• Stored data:
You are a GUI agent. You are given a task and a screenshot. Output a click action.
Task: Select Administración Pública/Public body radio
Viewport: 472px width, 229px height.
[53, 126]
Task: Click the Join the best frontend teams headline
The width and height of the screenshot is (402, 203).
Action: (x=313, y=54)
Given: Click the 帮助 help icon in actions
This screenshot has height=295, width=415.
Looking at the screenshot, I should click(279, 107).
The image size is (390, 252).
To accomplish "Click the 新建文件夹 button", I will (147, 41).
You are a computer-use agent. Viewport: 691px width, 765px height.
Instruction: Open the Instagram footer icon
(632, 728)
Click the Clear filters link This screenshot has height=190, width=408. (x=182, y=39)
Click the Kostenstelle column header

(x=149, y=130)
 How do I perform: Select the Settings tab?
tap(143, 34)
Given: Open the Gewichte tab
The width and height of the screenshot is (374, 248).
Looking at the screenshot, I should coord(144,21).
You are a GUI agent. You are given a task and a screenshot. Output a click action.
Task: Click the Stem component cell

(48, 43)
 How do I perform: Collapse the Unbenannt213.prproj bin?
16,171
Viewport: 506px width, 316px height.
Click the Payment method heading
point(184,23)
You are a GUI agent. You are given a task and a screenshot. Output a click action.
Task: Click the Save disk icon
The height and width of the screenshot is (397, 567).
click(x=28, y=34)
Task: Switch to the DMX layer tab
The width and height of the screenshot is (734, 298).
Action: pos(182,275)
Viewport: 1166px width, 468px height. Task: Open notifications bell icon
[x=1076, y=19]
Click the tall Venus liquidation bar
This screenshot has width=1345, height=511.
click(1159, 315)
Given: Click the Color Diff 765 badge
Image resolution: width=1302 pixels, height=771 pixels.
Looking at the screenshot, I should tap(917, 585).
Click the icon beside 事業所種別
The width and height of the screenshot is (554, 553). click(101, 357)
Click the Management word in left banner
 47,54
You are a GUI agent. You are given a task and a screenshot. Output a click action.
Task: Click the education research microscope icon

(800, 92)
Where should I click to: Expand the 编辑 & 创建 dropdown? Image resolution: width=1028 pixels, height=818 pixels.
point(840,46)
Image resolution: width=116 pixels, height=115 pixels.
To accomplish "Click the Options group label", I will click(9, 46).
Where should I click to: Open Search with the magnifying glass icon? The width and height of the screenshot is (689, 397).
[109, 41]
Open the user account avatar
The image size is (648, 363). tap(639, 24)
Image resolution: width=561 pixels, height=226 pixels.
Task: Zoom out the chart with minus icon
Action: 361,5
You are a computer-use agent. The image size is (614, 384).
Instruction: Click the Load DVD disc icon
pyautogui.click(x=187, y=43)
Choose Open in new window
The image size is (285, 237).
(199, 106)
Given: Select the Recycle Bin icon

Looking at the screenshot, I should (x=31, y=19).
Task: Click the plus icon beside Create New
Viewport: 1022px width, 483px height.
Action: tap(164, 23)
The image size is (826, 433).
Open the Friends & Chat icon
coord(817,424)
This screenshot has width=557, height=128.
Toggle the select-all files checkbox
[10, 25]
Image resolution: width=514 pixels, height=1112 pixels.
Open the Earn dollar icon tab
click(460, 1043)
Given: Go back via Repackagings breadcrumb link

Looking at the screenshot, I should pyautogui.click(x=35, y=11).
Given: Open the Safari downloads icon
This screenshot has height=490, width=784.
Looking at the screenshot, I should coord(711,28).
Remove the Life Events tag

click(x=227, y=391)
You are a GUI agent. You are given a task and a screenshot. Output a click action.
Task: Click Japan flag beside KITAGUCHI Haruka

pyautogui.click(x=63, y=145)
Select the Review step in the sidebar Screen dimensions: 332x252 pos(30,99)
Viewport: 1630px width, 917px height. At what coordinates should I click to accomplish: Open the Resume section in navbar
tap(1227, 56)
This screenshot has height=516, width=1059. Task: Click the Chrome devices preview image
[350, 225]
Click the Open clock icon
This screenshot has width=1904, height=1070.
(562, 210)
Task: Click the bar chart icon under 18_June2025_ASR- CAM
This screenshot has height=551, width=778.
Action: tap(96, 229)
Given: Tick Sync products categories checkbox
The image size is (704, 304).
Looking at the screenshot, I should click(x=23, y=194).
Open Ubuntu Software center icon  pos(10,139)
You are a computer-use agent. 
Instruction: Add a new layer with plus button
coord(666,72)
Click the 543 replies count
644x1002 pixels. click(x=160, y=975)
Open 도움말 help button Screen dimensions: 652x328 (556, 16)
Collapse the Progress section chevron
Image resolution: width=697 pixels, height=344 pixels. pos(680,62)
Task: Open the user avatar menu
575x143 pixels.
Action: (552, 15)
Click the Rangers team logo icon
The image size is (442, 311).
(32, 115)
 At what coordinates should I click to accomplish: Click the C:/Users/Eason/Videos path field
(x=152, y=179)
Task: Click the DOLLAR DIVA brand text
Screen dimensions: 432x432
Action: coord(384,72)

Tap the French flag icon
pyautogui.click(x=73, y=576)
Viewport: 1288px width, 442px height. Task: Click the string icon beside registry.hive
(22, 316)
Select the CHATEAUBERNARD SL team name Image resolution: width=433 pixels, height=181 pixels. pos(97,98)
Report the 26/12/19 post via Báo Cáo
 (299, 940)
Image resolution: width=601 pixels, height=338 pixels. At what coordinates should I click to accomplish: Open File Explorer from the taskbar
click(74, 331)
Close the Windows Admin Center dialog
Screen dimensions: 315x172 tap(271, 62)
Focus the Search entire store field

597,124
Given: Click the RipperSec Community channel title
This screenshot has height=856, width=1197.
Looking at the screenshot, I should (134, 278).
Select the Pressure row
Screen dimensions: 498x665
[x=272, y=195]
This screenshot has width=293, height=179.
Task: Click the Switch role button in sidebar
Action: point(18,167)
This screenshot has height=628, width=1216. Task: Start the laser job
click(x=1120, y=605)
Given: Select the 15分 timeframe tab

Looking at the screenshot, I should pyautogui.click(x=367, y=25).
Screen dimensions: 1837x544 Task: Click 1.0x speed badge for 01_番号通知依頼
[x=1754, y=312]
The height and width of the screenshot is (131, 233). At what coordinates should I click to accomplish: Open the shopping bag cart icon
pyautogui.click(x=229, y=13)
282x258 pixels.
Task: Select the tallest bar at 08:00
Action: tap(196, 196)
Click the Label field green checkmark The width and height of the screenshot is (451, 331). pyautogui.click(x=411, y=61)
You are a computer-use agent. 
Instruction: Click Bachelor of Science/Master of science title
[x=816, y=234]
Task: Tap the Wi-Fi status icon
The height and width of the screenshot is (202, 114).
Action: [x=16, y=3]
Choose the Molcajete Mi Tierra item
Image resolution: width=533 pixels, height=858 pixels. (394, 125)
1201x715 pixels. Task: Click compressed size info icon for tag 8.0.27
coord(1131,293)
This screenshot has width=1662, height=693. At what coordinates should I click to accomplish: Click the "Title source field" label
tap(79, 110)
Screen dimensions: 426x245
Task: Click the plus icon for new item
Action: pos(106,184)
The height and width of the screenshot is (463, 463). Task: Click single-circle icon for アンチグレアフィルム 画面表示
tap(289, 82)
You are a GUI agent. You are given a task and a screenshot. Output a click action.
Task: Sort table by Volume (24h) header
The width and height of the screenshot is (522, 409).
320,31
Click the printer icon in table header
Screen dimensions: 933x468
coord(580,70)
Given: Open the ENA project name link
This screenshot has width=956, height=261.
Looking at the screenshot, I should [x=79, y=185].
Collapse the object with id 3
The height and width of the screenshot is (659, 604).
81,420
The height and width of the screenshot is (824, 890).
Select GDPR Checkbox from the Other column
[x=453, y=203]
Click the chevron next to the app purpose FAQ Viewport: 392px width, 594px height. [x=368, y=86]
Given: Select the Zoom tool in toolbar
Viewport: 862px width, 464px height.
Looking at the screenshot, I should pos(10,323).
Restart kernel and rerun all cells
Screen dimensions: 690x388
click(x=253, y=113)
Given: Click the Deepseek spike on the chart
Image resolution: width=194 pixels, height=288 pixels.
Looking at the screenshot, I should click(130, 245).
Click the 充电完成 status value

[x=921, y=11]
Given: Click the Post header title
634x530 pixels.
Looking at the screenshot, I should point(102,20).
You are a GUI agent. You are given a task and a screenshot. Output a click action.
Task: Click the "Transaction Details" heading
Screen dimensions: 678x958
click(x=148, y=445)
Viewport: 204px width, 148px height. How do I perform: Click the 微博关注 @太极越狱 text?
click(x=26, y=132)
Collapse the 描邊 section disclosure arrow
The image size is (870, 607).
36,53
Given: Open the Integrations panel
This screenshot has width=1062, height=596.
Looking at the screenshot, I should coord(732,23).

• Work task:
Look through the data above. Each line containing the word "will" needs to be copied.

• Solved problem:
To accomplish "Click the 新建文件夹 button", I will (147, 41).
To accomplish "Click the Options group label", I will click(9, 46).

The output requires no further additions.